3- Kıdem ve ihbar tazminatının giydirilmiş ücretten, diğer işçilik alacaklarının ise çıplak ücretten hesaplanması gerekir. İşçiye ücreti dışında ödenen asgari geçim indirimi yasa ile getirilmiş olup, bireyin veya ailenin asgari geçim düzeyini sağlayacak bölümünün toplam gelirden düşülerek vergi dışı bırakılmasıdır. Bu nedenle ücretin eki değildir. Ücret olarak nitelendirilemez ve tazminat ve işçilik alacaklarının hesaplanmasına esas ücrete dahil edilemez.
Hükme esas bilirkişi raporunda davacının kıdem ve ihbar tazminatlarının asgari geçim indirimi de dahil edilmiş olan ücretten hesaplanması hatalıdır. Davacının kıdem ve ihbar tazminatı asgari geçim indirimi dikkate alınmadan hesaplanıp belirlenmelidir.

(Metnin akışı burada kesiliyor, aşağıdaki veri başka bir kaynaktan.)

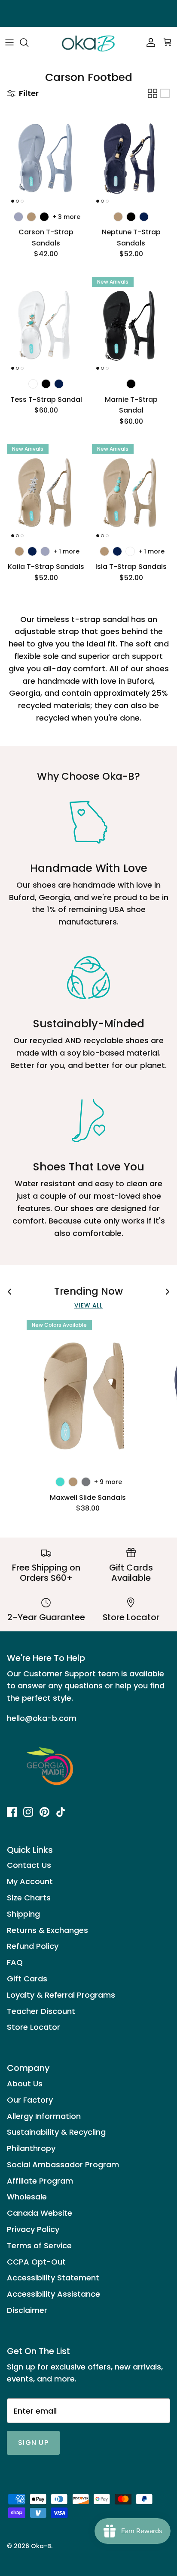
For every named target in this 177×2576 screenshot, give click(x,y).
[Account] (148, 42)
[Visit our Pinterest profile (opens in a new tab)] (44, 1812)
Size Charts (29, 1897)
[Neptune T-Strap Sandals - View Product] (131, 158)
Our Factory (30, 2099)
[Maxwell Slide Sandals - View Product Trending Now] (88, 1396)
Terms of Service (39, 2245)
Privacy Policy (33, 2229)
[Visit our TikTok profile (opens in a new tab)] (61, 1812)
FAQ (15, 1962)
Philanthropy (31, 2148)
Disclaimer (27, 2310)
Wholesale (27, 2196)
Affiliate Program (40, 2180)
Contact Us (29, 1865)
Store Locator (33, 2027)
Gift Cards (27, 1978)
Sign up (33, 2442)
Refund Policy (32, 1946)
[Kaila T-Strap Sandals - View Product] (46, 493)
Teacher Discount (41, 2011)
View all (88, 1305)
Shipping (23, 1914)
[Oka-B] (88, 42)
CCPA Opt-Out (36, 2261)
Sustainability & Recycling (56, 2132)
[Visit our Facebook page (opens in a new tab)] (12, 1812)
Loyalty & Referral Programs (61, 1995)
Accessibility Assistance (53, 2294)
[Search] (28, 42)
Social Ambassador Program (63, 2164)
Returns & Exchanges (47, 1930)
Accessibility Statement (53, 2277)
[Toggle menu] (9, 42)
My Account (30, 1881)
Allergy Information (44, 2116)
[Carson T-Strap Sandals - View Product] (46, 158)
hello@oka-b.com (41, 1718)
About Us (25, 2083)
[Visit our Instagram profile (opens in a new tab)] (28, 1812)
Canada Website (39, 2213)
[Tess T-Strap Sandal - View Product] (46, 325)
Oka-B (41, 2546)
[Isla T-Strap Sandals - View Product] (131, 493)
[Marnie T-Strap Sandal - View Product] (131, 325)
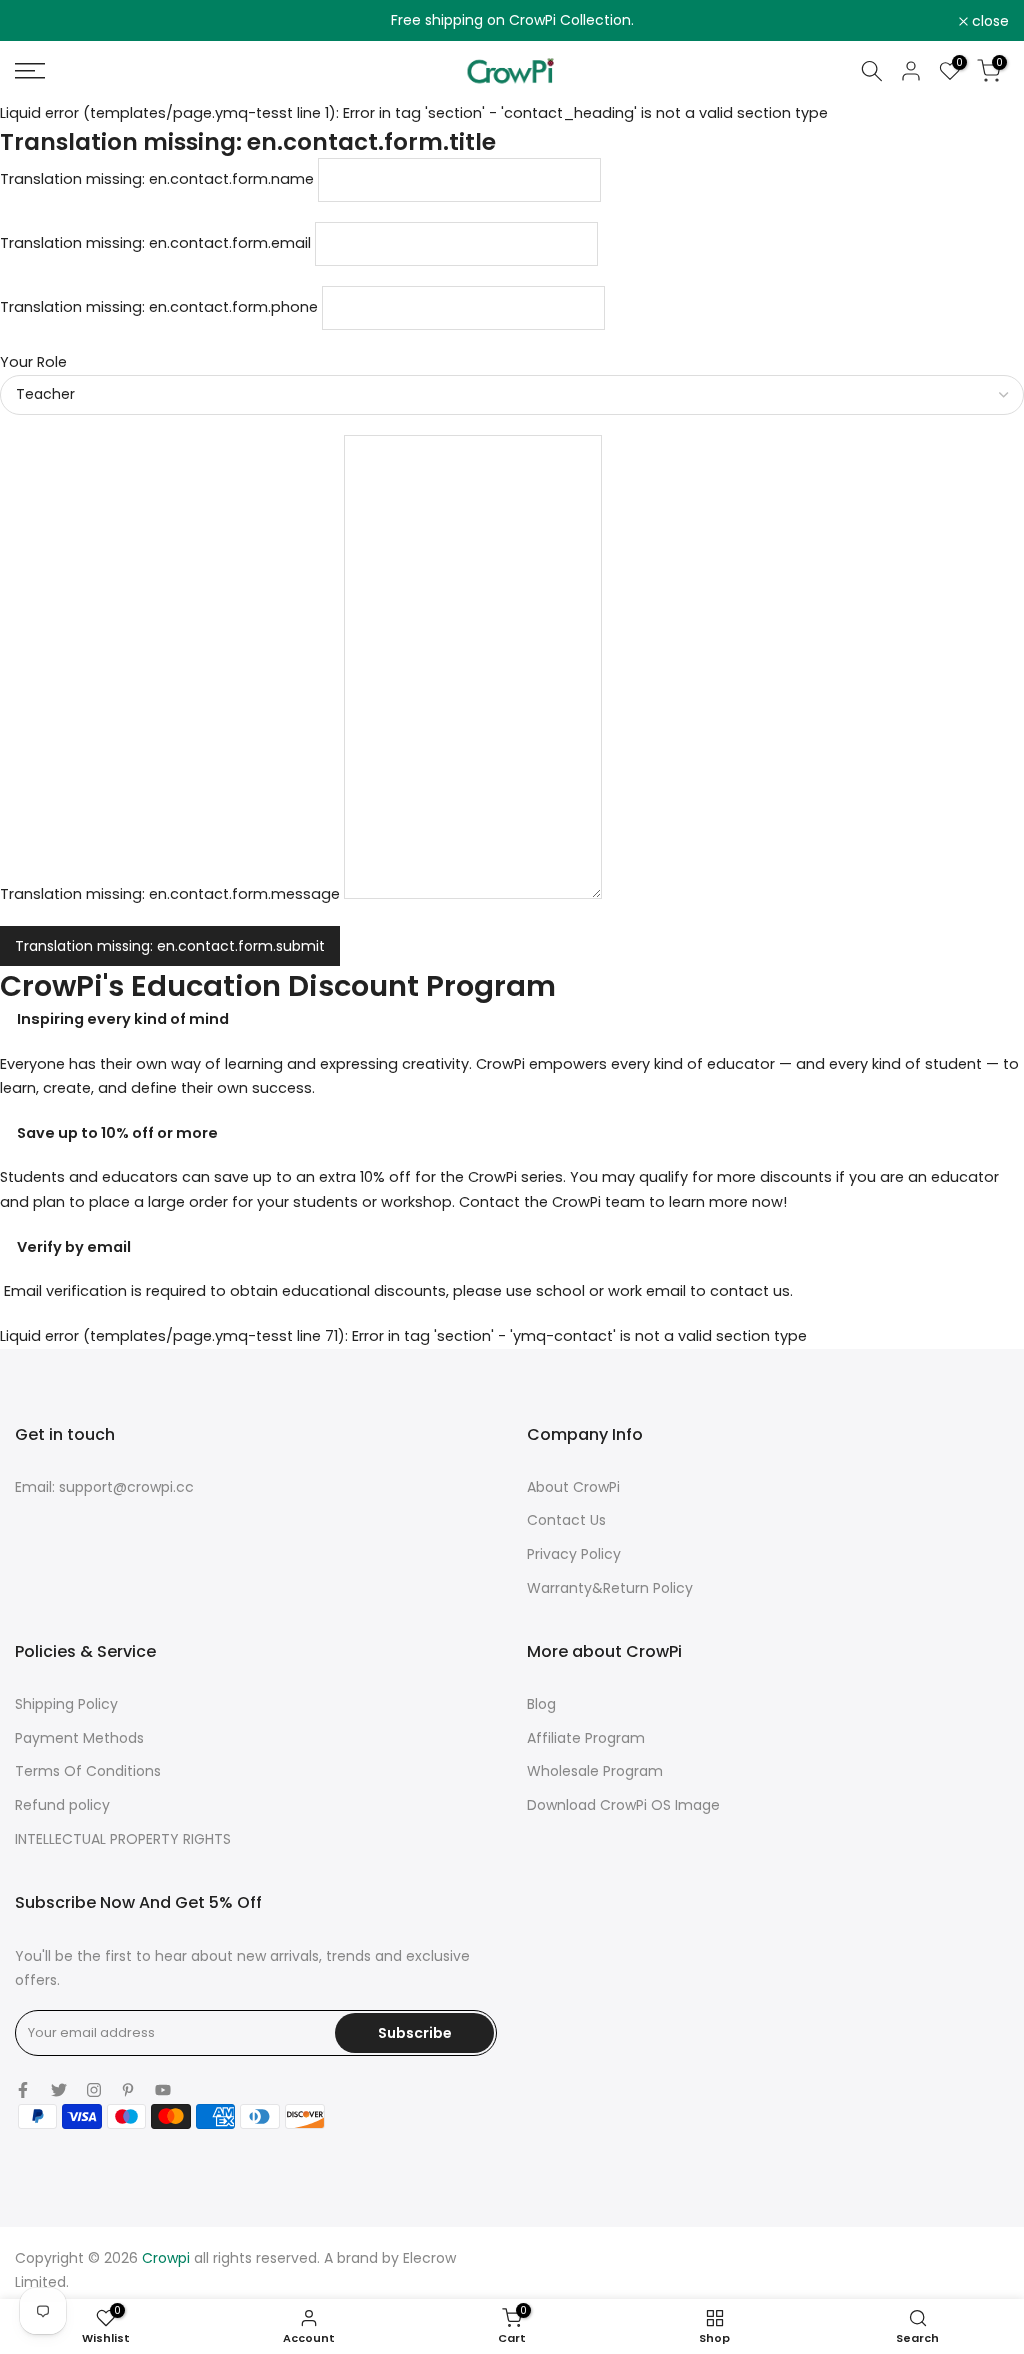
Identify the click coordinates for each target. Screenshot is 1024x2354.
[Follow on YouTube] (163, 2090)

4- Davacı işçinin fazla çalışma yapıp yapmadığı konusunda taraflar arasında uyuşmazlık bulunmaktadır.
Fazla çalışma yaptığını iddia eden işçi bu iddiasını ispatla yükümlüdür. Ücret bordrolarına ilişkin kurallar burada da geçerlidir. İşçinin imzasını taşıyan bordro sahteliği ispat edilinceye kadar kesin delil niteliğindedir. Bir başka anlatımla bordronun sahteliği ileri sürülüp kanıtlanmadıkça, imzalı bordroda görünen fazla çalışma alacağının ödendiği varsayılır.
Fazla çalışmanın ispatı konusunda işyeri kayıtları, özellikle işyerine giriş çıkışı gösteren belgeler, işyeri iç yazışmaları delil niteliğindedir. Ancak, fazla çalışmanın yazılı belgelerle kanıtlanamaması durumunda tarafların, tanık beyanları ile sonuca gidilmesi gerekir.
Somut olayda; davacı fazla mesai yaptığını ve ücretinin ödenmediğini ileri sürmüş; davalı ise davacının fazla mesai yapmadığını savunmuştur. Yerel mahkemece, davacı tanıklarının beyanları dikkate alınarak hesaplama yapılan bilirkişi raporuna itibar edilmiş ve alacak hüküm altına alınmıştır.
Davacı tanıkları, davacı ile akraba olup davalı iş yerinde de çalışmayan kimselerdir. Dolayısı ile bu tanıkların davacının çalışma sürelerini ve şeklini bilmeleri mümkün olmayıp ifadelerine dayanılarak alacağın hüküm altına alınması da doğru değildir. Yerel mahkemece, davacının fazla çalışma yaptığı yönündeki iddiasını ispatlayamadığı gözetilmeksizin alacağın reddi gerekirken kabulü hatalı olup bozmayı gerektirmiştir.
SONUÇ:
Açıklanan sebepler ile temyiz edilen kararın BOZULMASINA peşin alınan temyiz harcının istek halinde ilgiliye iadesine, 04/02/2014 gününde oybirliği ile karar verildi.